CREATE INDEX idx_upper_last ON employees(UPPER(last_name));
CREATE INDEX idx_event_date ON events(date(created_at));
MUST: The expression in the query must match the index definition exactly — the planner does no algebra.
-- Given: CREATE INDEX idx_xy ON t(x + y);
WHERE x + y > 10 -- uses the index
WHERE y + x > 10 -- does NOT use the index (operand order differs)
Restrictions: Only deterministic functions, no subqueries, only columns from the indexed table. Expression indexes require SQLite 3.9.0+.
JSON Indexing via Generated Columns
To query JSON fields at B-tree speed, extract them as virtual generated columns and index those columns.
ALTER TABLE events ADD COLUMN event_type TEXT
GENERATED ALWAYS AS (json_extract(data, '$.type')) VIRTUAL;
CREATE INDEX idx_event_type ON events(event_type);
-- Now uses index:
SELECT * FROM events WHERE event_type = 'click';
Use VIRTUAL (not STORED) unless reads vastly outnumber writes. VIRTUAL columns are computed on read, carry no storage cost, and can be added with ALTER TABLE.

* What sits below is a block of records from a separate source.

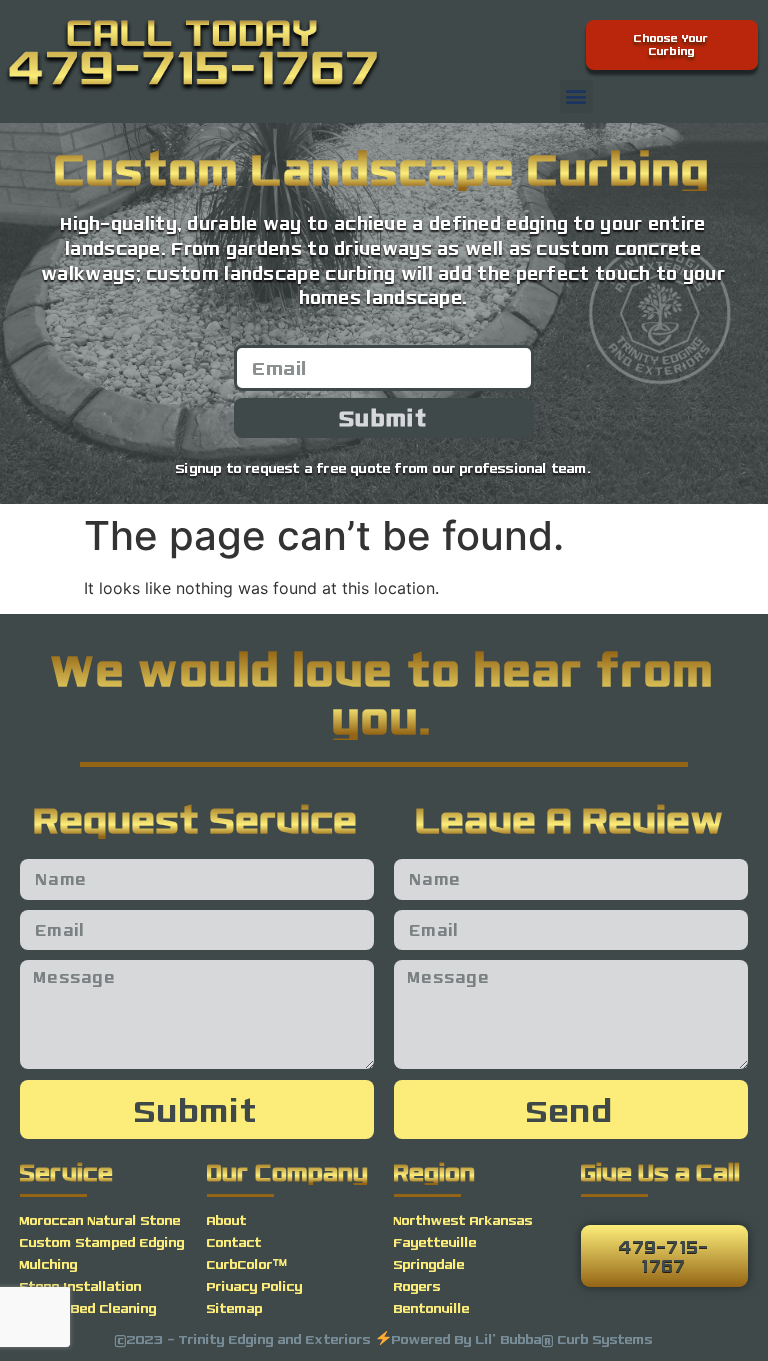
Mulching (49, 1264)
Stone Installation (81, 1286)
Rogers (417, 1286)
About (227, 1220)
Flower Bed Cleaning (88, 1308)
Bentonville (432, 1308)
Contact (234, 1242)
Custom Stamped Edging (102, 1242)
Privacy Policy (255, 1286)
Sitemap (235, 1308)
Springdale (429, 1264)
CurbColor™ (247, 1264)
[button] (576, 96)
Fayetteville (435, 1242)
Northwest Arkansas (463, 1220)
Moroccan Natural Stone (100, 1220)
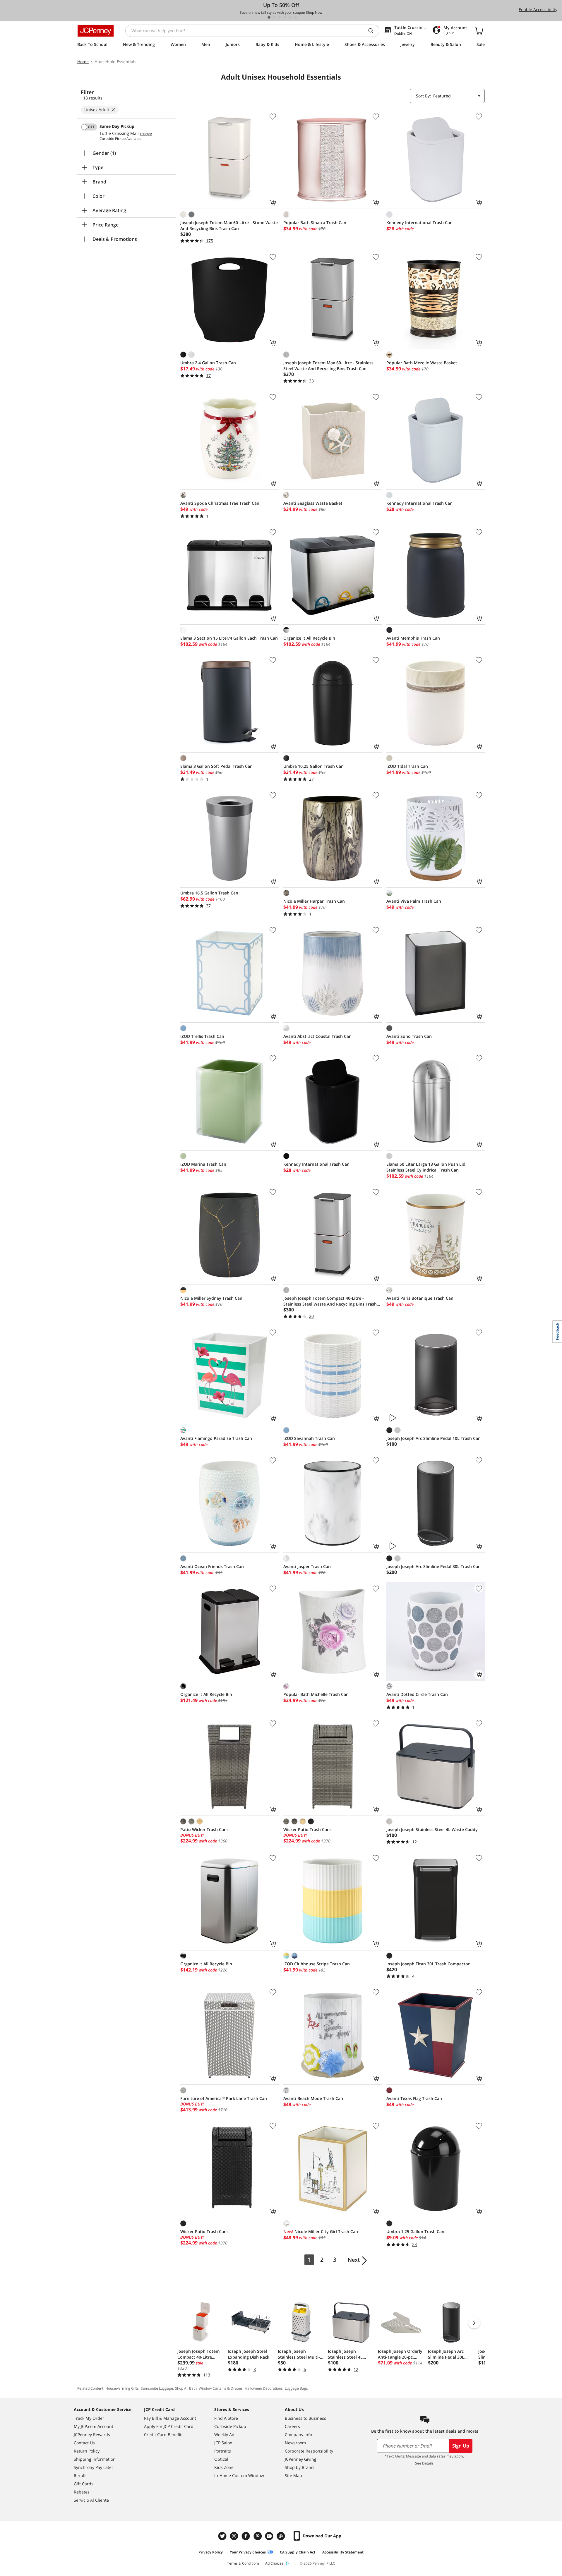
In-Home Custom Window (239, 2475)
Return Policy (87, 2451)
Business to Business (305, 2418)
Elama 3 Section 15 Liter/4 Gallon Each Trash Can (229, 638)
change (146, 133)
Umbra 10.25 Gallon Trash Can (313, 766)
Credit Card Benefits (164, 2434)
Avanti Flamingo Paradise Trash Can (216, 1438)
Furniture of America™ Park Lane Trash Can (223, 2098)
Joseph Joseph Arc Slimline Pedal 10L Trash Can (433, 1438)
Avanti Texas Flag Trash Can (414, 2098)
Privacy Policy (210, 2552)
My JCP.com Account (93, 2426)
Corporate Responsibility (309, 2451)
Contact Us (84, 2443)
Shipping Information (95, 2459)
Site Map (293, 2475)
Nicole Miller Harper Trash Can (314, 901)
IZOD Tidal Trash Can (407, 766)
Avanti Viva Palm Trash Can (413, 901)
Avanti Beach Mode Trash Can (313, 2098)
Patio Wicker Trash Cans (204, 1829)
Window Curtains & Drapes (221, 2388)
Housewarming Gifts (122, 2388)
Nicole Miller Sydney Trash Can (211, 1298)
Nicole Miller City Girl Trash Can (320, 2231)
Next (354, 2259)
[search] (373, 31)
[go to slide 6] (295, 17)
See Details (424, 2463)
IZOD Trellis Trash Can (202, 1036)
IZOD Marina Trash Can (203, 1164)
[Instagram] (235, 2536)
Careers (292, 2426)
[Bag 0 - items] (479, 31)
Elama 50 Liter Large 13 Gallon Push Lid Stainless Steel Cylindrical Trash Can (425, 1167)
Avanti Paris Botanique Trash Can (419, 1298)
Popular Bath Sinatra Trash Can (314, 222)
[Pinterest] (258, 2536)
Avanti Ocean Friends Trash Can (212, 1566)
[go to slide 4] (284, 17)
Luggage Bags (296, 2388)
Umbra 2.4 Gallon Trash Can (208, 362)
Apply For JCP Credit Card (168, 2426)
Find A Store (226, 2418)
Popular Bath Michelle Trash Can (316, 1694)
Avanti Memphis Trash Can (413, 638)
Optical (221, 2459)
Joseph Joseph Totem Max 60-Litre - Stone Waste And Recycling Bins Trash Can (229, 225)
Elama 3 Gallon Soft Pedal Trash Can (216, 766)
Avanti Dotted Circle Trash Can (417, 1694)
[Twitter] (223, 2536)
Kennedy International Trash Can (419, 222)
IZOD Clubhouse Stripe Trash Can (316, 1964)
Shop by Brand (299, 2467)
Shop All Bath (186, 2388)
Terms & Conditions (243, 2563)
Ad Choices (274, 2563)
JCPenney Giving (300, 2459)
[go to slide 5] (290, 17)
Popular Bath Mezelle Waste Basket (421, 362)
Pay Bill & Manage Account (170, 2418)
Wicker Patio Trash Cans (307, 1829)
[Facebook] (246, 2536)
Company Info (298, 2434)
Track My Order (89, 2418)
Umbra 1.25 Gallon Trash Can (415, 2231)
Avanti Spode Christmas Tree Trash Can (219, 503)
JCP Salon (223, 2443)
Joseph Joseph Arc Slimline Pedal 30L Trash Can (433, 1566)
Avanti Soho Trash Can (409, 1036)
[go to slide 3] (279, 17)
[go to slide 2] (274, 17)
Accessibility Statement (343, 2552)
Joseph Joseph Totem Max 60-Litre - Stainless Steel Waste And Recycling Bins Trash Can (328, 365)
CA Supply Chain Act (297, 2552)
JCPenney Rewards (92, 2434)
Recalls (81, 2475)
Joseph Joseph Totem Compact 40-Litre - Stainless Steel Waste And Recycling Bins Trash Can (330, 1301)
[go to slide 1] (269, 17)
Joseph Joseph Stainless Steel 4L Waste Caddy (432, 1829)
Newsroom (295, 2443)
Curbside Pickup (230, 2426)
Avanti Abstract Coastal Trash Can (317, 1036)
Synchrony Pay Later (93, 2467)
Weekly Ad (224, 2434)
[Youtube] (270, 2536)
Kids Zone (224, 2467)
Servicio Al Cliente (91, 2500)
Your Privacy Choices (248, 2552)
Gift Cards (83, 2483)
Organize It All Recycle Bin (309, 638)
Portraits (222, 2451)
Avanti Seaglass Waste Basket (312, 503)
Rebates (82, 2492)
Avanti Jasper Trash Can (307, 1566)
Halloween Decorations (264, 2388)
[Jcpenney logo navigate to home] (95, 31)
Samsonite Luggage (157, 2388)
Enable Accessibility (538, 9)
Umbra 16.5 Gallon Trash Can (209, 893)
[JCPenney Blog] (281, 2536)
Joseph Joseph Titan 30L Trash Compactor (428, 1964)
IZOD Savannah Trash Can (309, 1438)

Index Strategy for Sync Metadata Columns
Sync queries follow predictable patterns. Index for them explicitly.
-- Find unsynced records (the most important sync query)
CREATE INDEX idx_tasks_sync_status ON tasks(last_synced_at, updated_at)

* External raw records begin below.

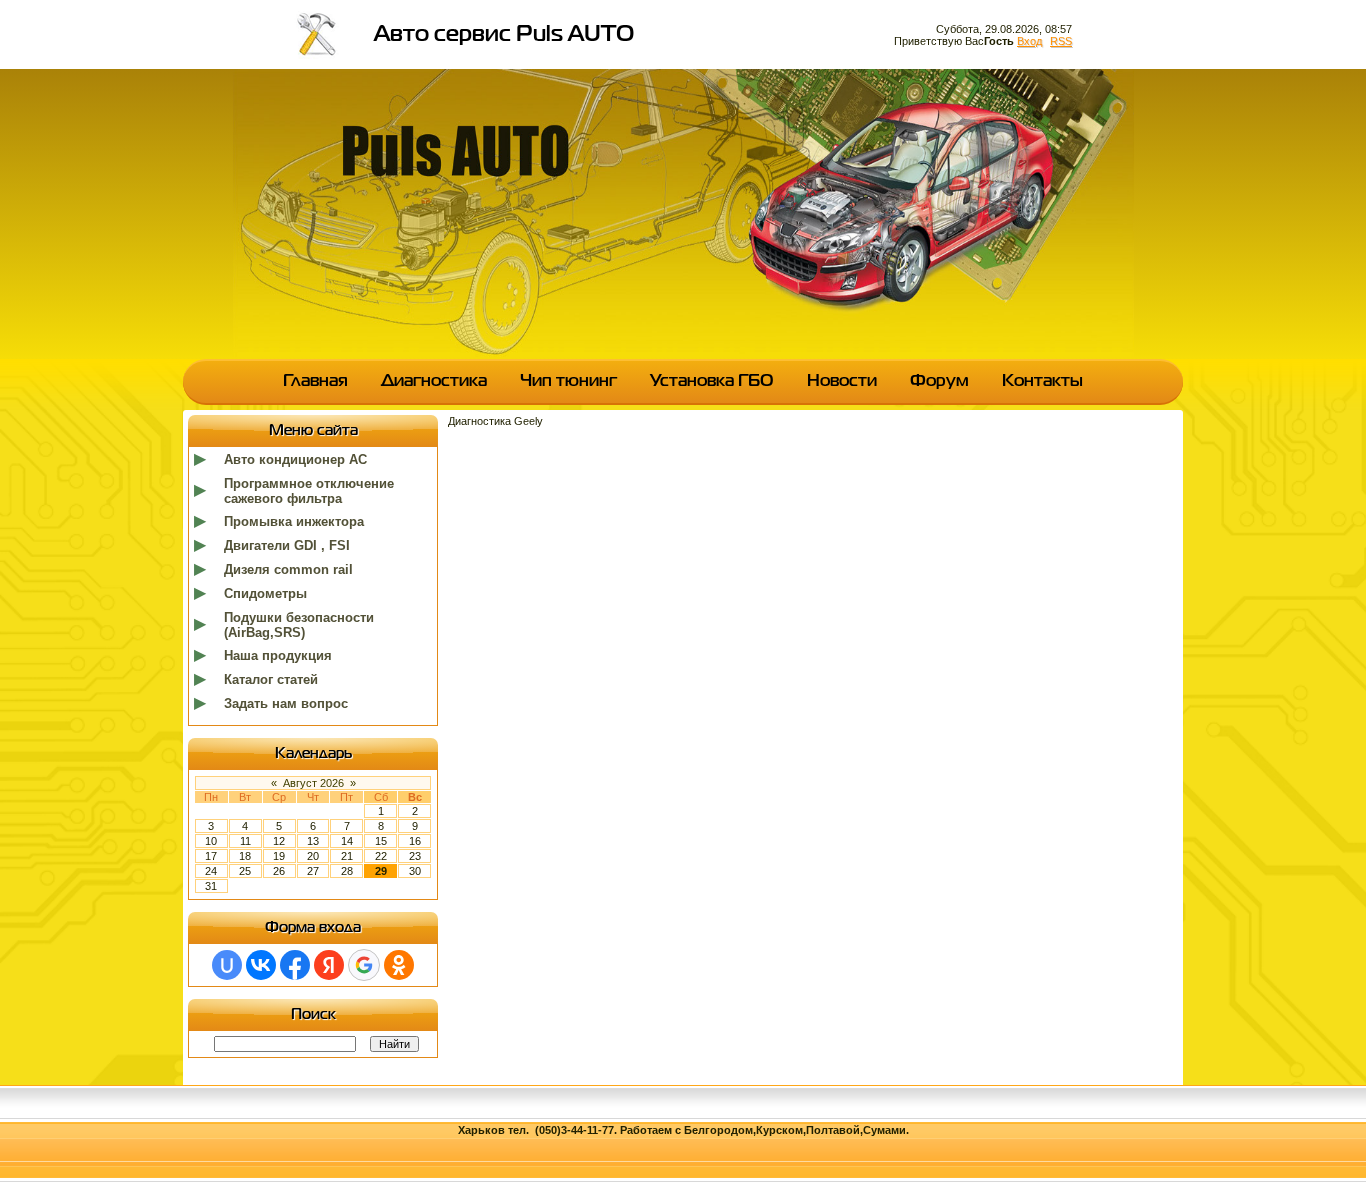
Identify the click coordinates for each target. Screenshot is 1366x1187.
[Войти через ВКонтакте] (261, 965)
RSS (1061, 41)
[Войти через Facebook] (295, 965)
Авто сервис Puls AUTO (504, 35)
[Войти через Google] (364, 965)
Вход (1029, 41)
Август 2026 (313, 783)
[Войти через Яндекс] (329, 965)
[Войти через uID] (227, 965)
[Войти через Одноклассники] (399, 965)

WHERE last_synced_at IS NULL OR updated_at > last_synced_at;
-- Change log: unsynced changes only
CREATE INDEX idx_changelog_unsynced ON change_log(synced, changed_at)
WHERE synced = 0;
-- Soft-delete filter (nearly every query excludes deleted rows)
CREATE INDEX idx_tasks_active ON tasks(updated_at)
WHERE is_deleted = 0;
Always verify with EXPLAIN QUERY PLAN that sync queries show SEARCH ... USING INDEX, not SCAN.
EXPLAIN QUERY PLAN
MUST use EXPLAIN QUERY PLAN to validate index usage before deploying schema changes.
EXPLAIN QUERY PLAN SELECT * FROM orders WHERE customer_id = 42;
Key output terms:
SCAN table— full table scan; check whether an index would helpSEARCH table USING INDEX— index-assisted lookupSEARCH table USING COVERING INDEX— no table lookup needed (best)USE TEMP B-TREE FOR ORDER BY— a sort step is required; an index on the ORDER BY columns may eliminate itAUTOMATIC INDEX— SQLite created a temporary index; a permanent index would helpCORRELATED SCALAR SUBQUERY— runs once per outer row; rewrite as a JOIN
Enable automatic query plan output in the SQLite CLI: .eqp on.
When NOT to Index
Every index is maintained on every INSERT, UPDATE, and DELETE. The number of indexes on a table is the dominant factor for insert performance — heavily indexed tables can see 5x slower inserts.
SHOULD NOT index:
- Columns that are never in a WHERE, JOIN, or ORDER BY clause.
- Low-cardinality columns (e.g., a boolean
is_activeon a table where 99% of rows are active) — a full table scan is often faster. - Tables that are write-only or insert-heavy with infrequent reads.
Run PRAGMA optimize periodically to keep query planner statistics current. Monitor with SELECT * FROM sqlite_stat1; (populated by ANALYZE) to see which indexes the planner is actually using.